**ЗАДАНИЕ**
Пожалуйста, приведите ещё раз целиком, слово в слово, помещённый ниже отрывок из дневника Марии Башкирцевой.

**ОТРЫВОК ИЗ ДОКУМЕНТА**
┌──

Читать «Мария Башкирцева. Дневник» онлайн - страница 4
Мария Константиновна Башкирцева
Когда была объявлена война, мы перебрались из Баден-Бадена в Женеву. Я уезжала с сердцем, полным горечи и проектов мщения. Каждый вечер, ложась спать, я читала про себя следующую дополнительную молитву:
«Господи! Сделай так, чтобы у меня никогда не было оспы, чтобы я была хорошенькая, чтобы у меня был прекрасный голос, чтобы я была счастлива в семейной жизни и чтобы мама жила как можно дольше!»
В Женеве мы жили в «Hotel de la Couromie» на берегу озера. Здесь мне взяли учителя рисования, который приносил мне модели для срисовывания: хижинки, где окна были нарисованы в виде каких-то палочек, и не имели ничего общего с настоящими окнами настоящих хижин. Мне это не нравилось: я не могла допустить, чтобы окна были сделаны таким образом. Тогда добрейший старик предложил мне срисовать вид из окна прямо с натуры. Как раз в это время мы переехали из отеля в один семейный пансион, откуда открывался вид на Монблан, и я срисовала тщательнейшим образом все, что было видно из окна: часть Женевы и озера; но все это так и осталось там, не помню уж хорошенько почему…
В Бадене успели снять с нас портреты, которые показались мне просто безобразными, уродливыми в их усилии казаться красивыми…
Когда я умру, прочтут мою жизнь, которую я нахожу очень замечательной (впрочем, иначе и быть не может). Но я ненавижу всякие предисловия (они помешали мне прочесть много прекрасных книг) и всякие предуведомления этих извергов-издателей. Поэтому-то я и пишу сама мое предисловие: без него можно было бы обойтись, если бы я издавала все, но я желала бы ограничиться тем, что начинается с 18-летнего возраста: все предшествующее слишком длинно. Итак, я даю вам заметки, достаточные для понимания дальнейшего: я часто возвращаюсь к прошедшему по поводу того или другого.

└──

**ДАННЫЕ ДЛЯ ПРОВЕРКИ**
┌──

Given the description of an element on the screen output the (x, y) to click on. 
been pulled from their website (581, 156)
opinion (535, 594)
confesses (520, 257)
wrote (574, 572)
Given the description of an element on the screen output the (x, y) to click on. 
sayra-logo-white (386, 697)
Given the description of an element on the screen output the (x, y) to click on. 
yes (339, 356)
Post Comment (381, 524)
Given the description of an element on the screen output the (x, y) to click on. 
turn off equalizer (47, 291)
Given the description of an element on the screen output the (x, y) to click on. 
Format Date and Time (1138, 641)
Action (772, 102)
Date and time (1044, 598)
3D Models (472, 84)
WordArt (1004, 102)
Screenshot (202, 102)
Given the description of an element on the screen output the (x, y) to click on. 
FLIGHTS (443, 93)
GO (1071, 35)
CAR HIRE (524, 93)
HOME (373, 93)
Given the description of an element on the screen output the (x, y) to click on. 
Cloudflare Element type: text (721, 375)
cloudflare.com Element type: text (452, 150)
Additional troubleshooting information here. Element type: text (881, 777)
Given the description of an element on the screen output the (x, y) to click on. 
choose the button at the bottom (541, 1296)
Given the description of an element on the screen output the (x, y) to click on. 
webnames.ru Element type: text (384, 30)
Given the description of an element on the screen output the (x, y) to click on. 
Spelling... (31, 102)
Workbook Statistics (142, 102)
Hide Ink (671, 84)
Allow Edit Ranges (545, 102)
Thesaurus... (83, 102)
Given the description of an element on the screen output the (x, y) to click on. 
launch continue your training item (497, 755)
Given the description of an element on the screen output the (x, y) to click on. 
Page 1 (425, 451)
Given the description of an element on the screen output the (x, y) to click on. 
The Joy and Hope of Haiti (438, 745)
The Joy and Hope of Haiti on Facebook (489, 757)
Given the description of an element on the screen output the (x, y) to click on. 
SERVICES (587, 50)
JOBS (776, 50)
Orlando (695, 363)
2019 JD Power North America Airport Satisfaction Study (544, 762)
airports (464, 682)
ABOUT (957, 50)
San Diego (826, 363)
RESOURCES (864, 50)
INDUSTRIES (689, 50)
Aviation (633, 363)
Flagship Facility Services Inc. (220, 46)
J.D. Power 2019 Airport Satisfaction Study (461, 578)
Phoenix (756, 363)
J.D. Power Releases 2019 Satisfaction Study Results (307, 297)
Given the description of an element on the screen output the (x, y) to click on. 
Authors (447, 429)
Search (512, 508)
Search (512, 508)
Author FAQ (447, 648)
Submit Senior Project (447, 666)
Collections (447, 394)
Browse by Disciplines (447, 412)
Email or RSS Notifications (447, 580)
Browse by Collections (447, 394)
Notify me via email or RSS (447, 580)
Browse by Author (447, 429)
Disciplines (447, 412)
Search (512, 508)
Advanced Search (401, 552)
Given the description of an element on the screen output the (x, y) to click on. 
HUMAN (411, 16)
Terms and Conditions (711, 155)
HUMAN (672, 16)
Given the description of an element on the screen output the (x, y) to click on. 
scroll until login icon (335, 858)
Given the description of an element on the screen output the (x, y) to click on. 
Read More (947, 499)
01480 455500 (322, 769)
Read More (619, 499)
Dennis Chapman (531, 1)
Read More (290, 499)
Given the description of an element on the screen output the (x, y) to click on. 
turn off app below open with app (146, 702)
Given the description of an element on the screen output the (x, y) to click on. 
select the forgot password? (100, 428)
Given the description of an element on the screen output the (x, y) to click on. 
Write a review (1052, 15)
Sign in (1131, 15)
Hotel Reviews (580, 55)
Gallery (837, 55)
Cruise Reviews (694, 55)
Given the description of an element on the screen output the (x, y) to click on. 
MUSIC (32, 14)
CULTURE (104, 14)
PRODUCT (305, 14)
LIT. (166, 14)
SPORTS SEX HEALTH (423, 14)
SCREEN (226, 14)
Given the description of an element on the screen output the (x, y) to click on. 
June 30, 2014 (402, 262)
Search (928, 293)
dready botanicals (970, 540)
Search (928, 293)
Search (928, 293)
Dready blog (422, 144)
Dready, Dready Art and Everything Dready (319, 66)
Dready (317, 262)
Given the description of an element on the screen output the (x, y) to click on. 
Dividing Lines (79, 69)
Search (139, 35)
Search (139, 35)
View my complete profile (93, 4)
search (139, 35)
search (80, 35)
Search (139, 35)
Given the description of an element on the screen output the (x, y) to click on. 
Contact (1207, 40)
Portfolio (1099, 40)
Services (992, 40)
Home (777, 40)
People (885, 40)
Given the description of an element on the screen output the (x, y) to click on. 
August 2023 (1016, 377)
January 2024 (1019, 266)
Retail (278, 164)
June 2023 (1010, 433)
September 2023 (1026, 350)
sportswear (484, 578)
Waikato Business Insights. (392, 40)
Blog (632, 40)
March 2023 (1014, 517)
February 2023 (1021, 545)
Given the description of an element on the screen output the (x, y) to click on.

└──

**ПИСЬМЕННЫЙ ОТВЕТ**
Читать «Мария Башкирцева. Дневник» онлайн - страница 4
Мария Константиновна Башкирцева
Когда была объявлена война, мы перебрались из Баден-Бадена в Женеву. Я уезжала с сердцем, полным горечи и проектов мщения. Каждый вечер, ложась спать, я читала про себя следующую дополнительную молитву:
«Господи! Сделай так, чтобы у меня никогда не было оспы, чтобы я была хорошенькая, чтобы у меня был прекрасный голос, чтобы я была счастлива в семейной жизни и чтобы мама жила как можно дольше!»
В Женеве мы жили в «Hotel de la Couromie» на берегу озера. Здесь мне взяли учителя рисования, который приносил мне модели для срисовывания: хижинки, где окна были нарисованы в виде каких-то палочек, и не имели ничего общего с настоящими окнами настоящих хижин. Мне это не нравилось: я не могла допустить, чтобы окна были сделаны таким образом. Тогда добрейший старик предложил мне срисовать вид из окна прямо с натуры. Как раз в это время мы переехали из отеля в один семейный пансион, откуда открывался вид на Монблан, и я срисовала тщательнейшим образом все, что было видно из окна: часть Женевы и озера; но все это так и осталось там, не помню уж хорошенько почему…
В Бадене успели снять с нас портреты, которые показались мне просто безобразными, уродливыми в их усилии казаться красивыми…
Когда я умру, прочтут мою жизнь, которую я нахожу очень замечательной (впрочем, иначе и быть не может). Но я ненавижу всякие предисловия (они помешали мне прочесть много прекрасных книг) и всякие предуведомления этих извергов-издателей. Поэтому-то я и пишу сама мое предисловие: без него можно было бы обойтись, если бы я издавала все, но я желала бы ограничиться тем, что начинается с 18-летнего возраста: все предшествующее слишком длинно. Итак, я даю вам заметки, достаточные для понимания дальнейшего: я часто возвращаюсь к прошедшему по поводу того или другого.